====== The records ======

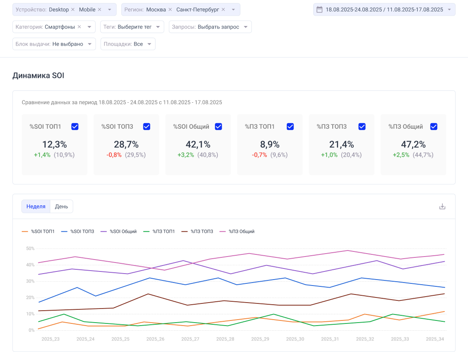Uncheck the %SOI ТОП1 checkbox
Viewport: 468px width, 352px height.
coord(75,127)
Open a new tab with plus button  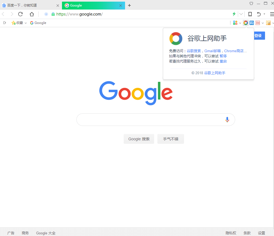(129, 5)
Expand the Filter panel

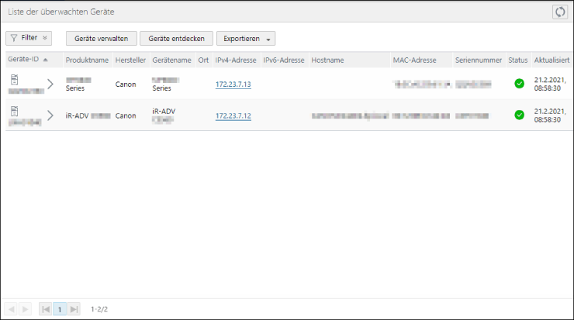click(29, 38)
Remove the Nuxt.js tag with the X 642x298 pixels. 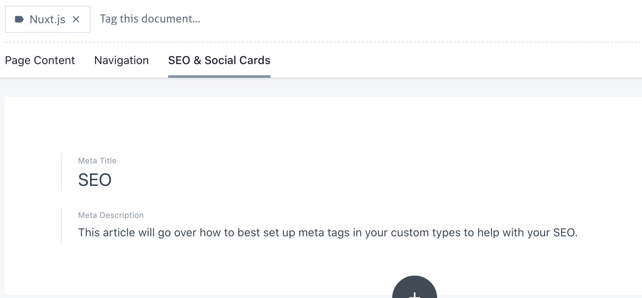tap(76, 19)
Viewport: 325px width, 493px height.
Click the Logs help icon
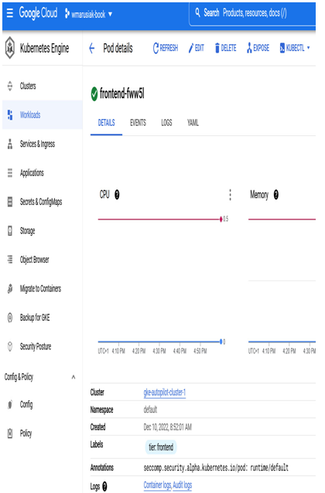coord(104,486)
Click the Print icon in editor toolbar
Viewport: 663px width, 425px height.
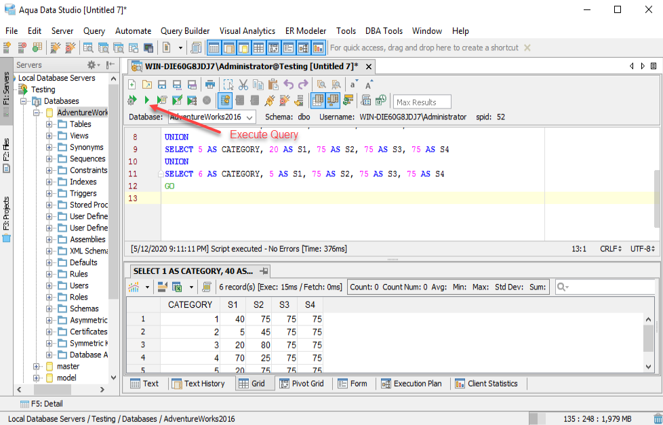point(210,85)

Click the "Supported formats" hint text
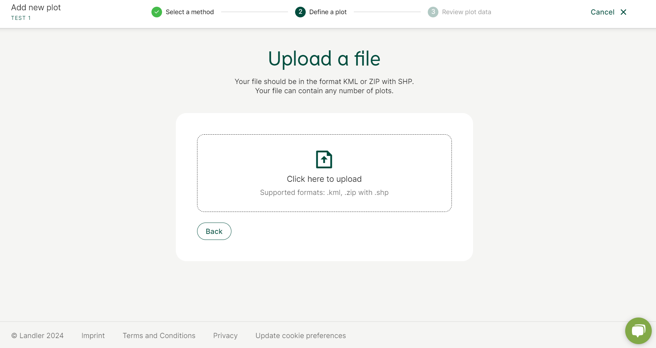[x=324, y=192]
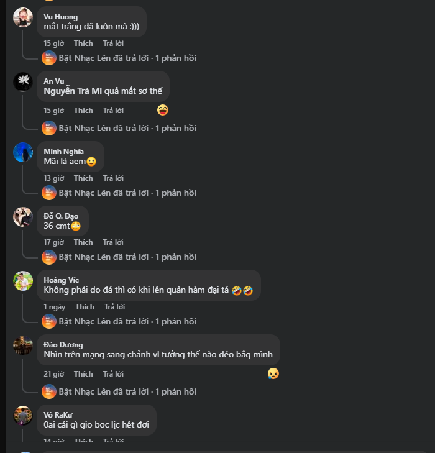Open Hoàng Víc's name link
The height and width of the screenshot is (453, 435).
coord(62,280)
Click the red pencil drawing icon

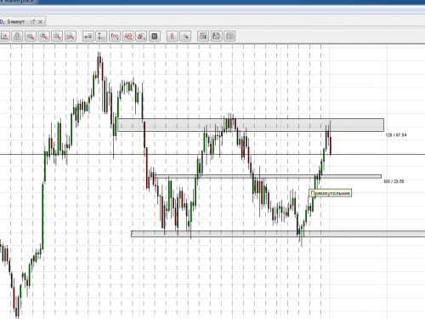point(141,36)
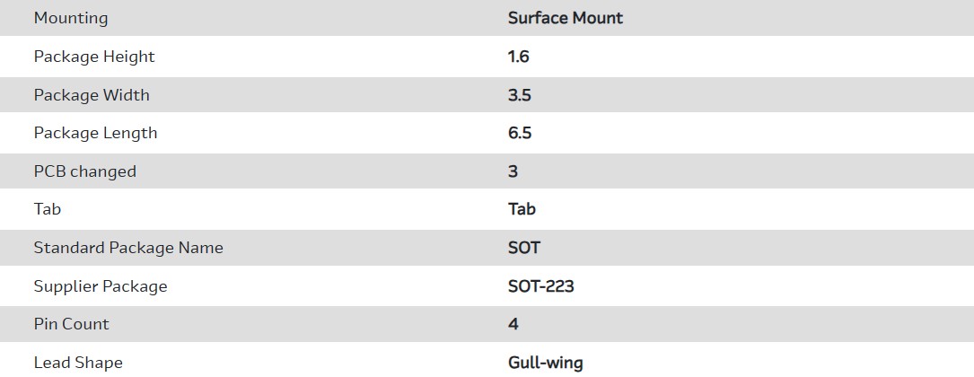This screenshot has width=974, height=377.
Task: Select the Package Width value 3.5
Action: point(519,95)
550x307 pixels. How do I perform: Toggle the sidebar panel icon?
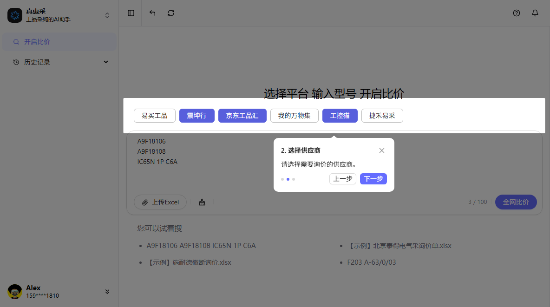click(131, 13)
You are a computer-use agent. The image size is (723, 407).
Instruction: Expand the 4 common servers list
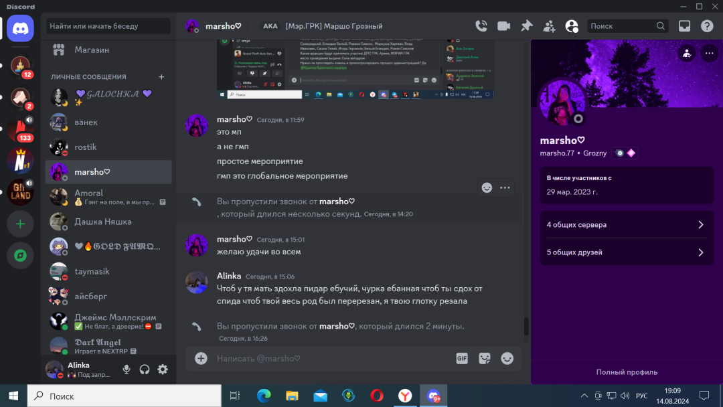627,225
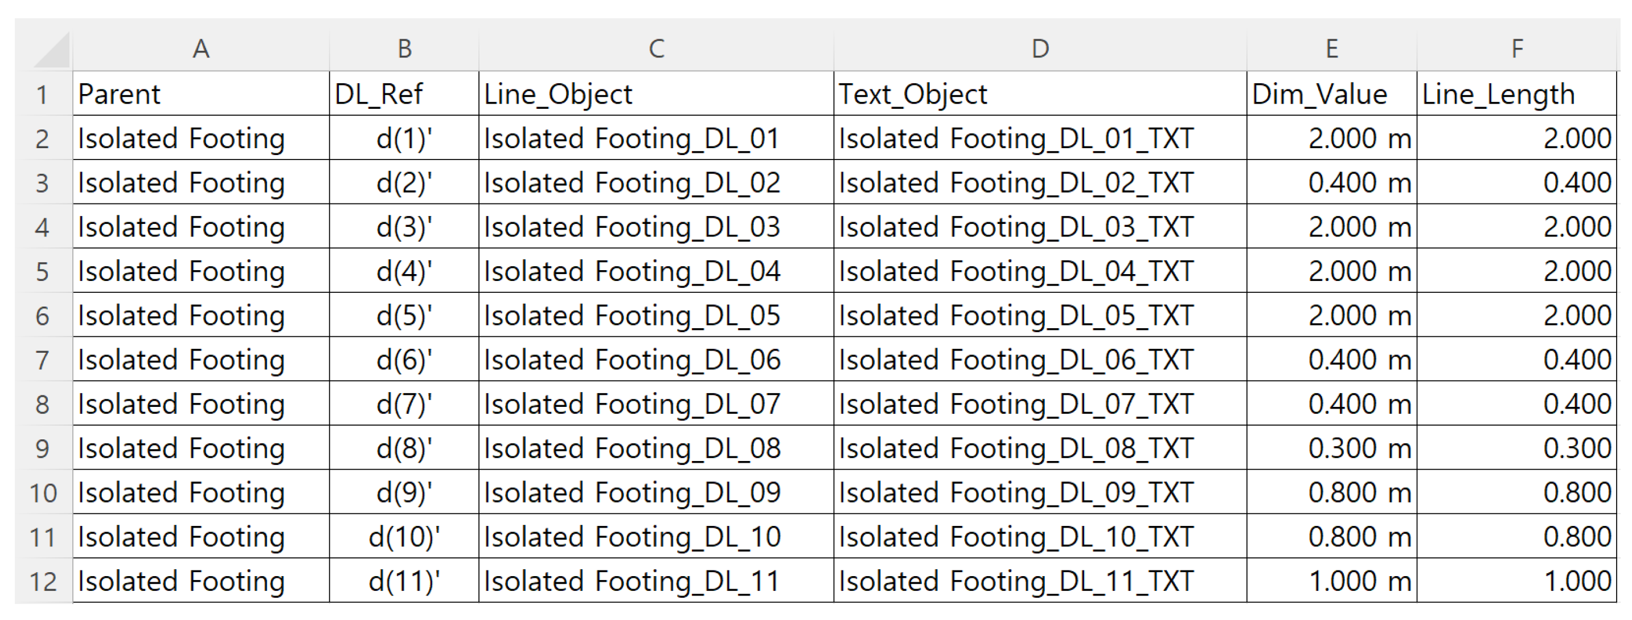
Task: Click the Dim_Value header cell
Action: point(1332,94)
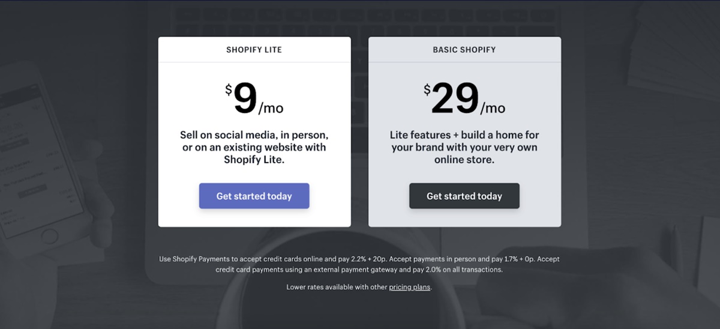Click the dollar sign beside the 29
The image size is (720, 329).
coord(427,89)
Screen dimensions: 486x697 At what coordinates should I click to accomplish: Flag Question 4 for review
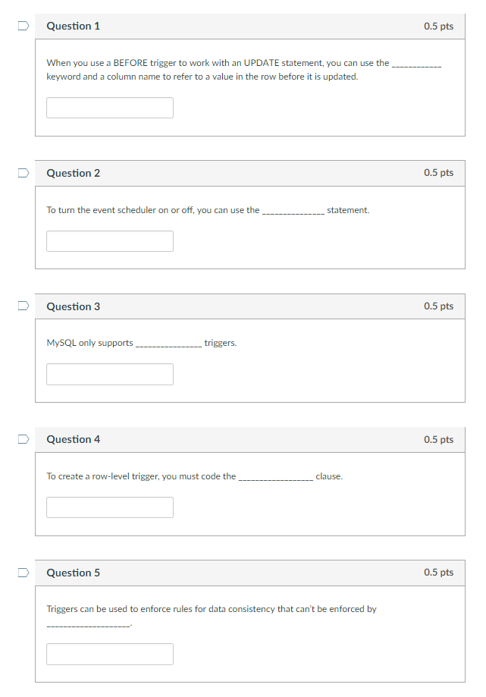23,438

======

■ Work order ■
From the line that contains "Screen dimensions: 486x697" to the final line of the entries, reproduce every line exactly, both ends included. Leave out all pictures.

■ Task answer ■
Screen dimensions: 486x697 At what coordinates should I click to accomplish: Flag Question 4 for review
23,438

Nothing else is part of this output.